In hemolytic-uremic syndrome, the red blood cells break as they squeeze past the microscopic clots, and the debris clogs the filtering system of the kidney. A much smaller portion of hemolytic-uremic syndromes are caused by an innate immune system problem — dysregulation of the complement system, whose normal purpose is to help antibodies and white blood cells clear pathogens from the body.

Lastly, besides these three categories with known causes, there is another group of TMA cases that have no clear cause. The TMA may occur when there is some infection, after a bone marrow transplant, in some cancers, with certain drugs or during pregnancy.

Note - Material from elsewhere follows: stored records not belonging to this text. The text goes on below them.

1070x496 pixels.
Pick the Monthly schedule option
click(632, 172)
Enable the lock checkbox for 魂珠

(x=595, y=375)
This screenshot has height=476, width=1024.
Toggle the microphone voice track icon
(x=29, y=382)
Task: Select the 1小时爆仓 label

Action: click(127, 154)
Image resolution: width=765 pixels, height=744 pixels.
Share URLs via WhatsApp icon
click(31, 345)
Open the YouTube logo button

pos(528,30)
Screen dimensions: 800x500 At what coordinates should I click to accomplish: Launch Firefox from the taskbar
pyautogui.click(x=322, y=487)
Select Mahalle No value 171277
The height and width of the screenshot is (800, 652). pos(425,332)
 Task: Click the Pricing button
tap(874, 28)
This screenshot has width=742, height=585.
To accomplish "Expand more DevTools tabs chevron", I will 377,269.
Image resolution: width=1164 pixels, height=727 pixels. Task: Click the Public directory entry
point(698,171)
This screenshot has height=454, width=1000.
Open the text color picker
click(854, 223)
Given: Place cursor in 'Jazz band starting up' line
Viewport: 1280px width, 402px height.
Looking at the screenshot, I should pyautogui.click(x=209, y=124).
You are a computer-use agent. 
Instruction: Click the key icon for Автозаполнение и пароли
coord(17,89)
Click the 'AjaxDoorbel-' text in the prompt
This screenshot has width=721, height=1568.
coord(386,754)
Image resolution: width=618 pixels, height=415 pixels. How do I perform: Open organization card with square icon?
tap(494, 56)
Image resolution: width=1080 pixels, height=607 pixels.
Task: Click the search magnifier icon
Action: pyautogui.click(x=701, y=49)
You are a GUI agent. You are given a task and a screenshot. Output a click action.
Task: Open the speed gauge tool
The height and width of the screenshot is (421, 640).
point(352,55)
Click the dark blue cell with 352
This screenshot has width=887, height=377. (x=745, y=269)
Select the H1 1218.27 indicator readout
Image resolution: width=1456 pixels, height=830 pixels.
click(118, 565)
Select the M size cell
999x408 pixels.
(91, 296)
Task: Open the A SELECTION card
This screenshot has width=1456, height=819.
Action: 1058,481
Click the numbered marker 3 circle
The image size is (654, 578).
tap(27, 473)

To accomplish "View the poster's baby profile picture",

Zheng and his UAB colleagues will look for the factors that cause TMA in patients where the cause is unknown, and they will look for factors that act as triggers in patients with known causes. They plan to get a sample of blood when patients appear in the emergency department, isolate the white blood cells, and do DNA and RNA sequencing. The goal is a total of 30 to 50 patients over five years. Gene expression can then be compared in the same patient when he or she goes into remission.

"We could find something really significant, and the collected data will provide a resource for future study," Zheng said. One hypothesis is that some TTP patients who already have the ADAMTS13 deficiency will also show complement system activation as well. "They could play a synergistic role," he said.

At the University of Pennsylvania, Zheng's co-investigator Wenchao Song, Ph.D., will provide Zheng's lab a mouse model that has complement dysfunction, which will then be bred with ADAMTS13-deficient mice to create mice with double hits, and see whether anti-complement antibody, eculizumab, is protective. About 80-90 percent of the grant funds will be spent at UAB.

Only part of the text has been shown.